Dear Word Detective: I am the editor of a healthcare magazine. Often I come across a phrase such as “Every doctor should have HIS own pager.” Short of reconstructing such sentences to read “All doctors should have their own pagers,” what would you do? — Theresa Falzone.

Well, I’d take two aspirin and stop making “health care” into one word, that’s what I’d do. Seriously, though, you may not realize it (judging by the innocent manner in which you pose the question), but you have stepped smack into the middle of one of the hairiest (and hoariest) debates among English-language grammarians. The question of “his/her/their/him/her/them,” also known as the “genderless” or “epicene” pronoun debate, has been raging for decades and shows no sign of abating in the near future.

The whole ruckus boils down to one devilishly simple question: what pronoun should one use when the noun referred to (“doctor” in your example) could be either male or female? The “Old School” solution was to use a universal “him” or “his” in this situation, but one need not be a militant feminist to find this practice exclusionary and unsatisfactory. If I had a small daughter, I would not want her reading books full of that sort of “hims.”

Generations of both professional and amateur grammarians have doggedly attempted to settle the question of gender and pronouns, so far with little success. Sprinkling “him/her” and “his/her” through every paragraph is awkward and annoying and, consequently, is favored as a solution only by awkward and annoying writers. There have been hundreds of attempts to invent new, gender-free pronouns along the lines of “hie,” “hir,” “shim” and similar bizarre concoctions. None of these, thank heavens, has caught on with the general public, and should you find yourself reading a book which depends on such inventions, you’d be well-advised to toss it out the nearest window.

So what, you ask, is my solution? Tune in next time, when I’ll settle this question once and for all. Or maybe not.


Last time out, we started to consider the problem of the epicene (or “gender-free”) pronoun. If you’re still reading after that first sentence, you must either really like this column or be trapped in a stuck elevator with nothing else to read. Well, keep reading, because there’s a good chance that your blood pressure is about to rise dramatically.

To cut to the chase, the reader’s question that started all this was: what do you use instead of “his” in sentences such as “Every doctor should have his own pager,” when the doctor may well not be a “him”? The solution, in my view, is what 99 percent of all English-speakers already quite naturally use when faced with this situation in real life — “their” (and “them” and “they,” as the context requires). “Every doctor should have their own pager” is correct.

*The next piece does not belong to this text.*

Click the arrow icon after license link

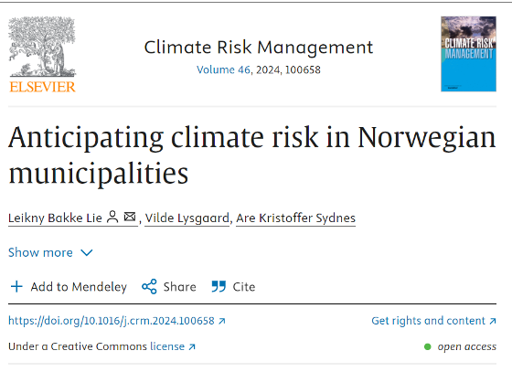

Now, before you all crank up your typewriters and e-mail programs to let me know what a treasonous barbarian I have revealed myself to be, consider three points. First, the use of the normally plural “their” to refer to a singular noun (“doctor” in this case) was common in English until the late 18th century. Jane Austen, William Shakespeare, Anthony Trollope, Walt Whitman and George Bernard Shaw, among other literary luminaries, all used this construction. It was only when self-appointed Victorian grammar reformers decided very late in the game that English should be modeled on the structure of classical Latin that the “singular their” was banned.

Secondly, as explained by linguist Steven Pinker in his book “The Language Instinct” (HarperCollins, 1994), “doctor” and “their” in our sample sentence aren’t really an antecedent noun and its pronoun — they are a “quantifier” and a “bound variable,” respectively, and don’t have to agree in number. Pinker’s explanation of the difference is lucid, fascinating, and much too long to go into here, so buy go the book. Yes, it’s in paperback.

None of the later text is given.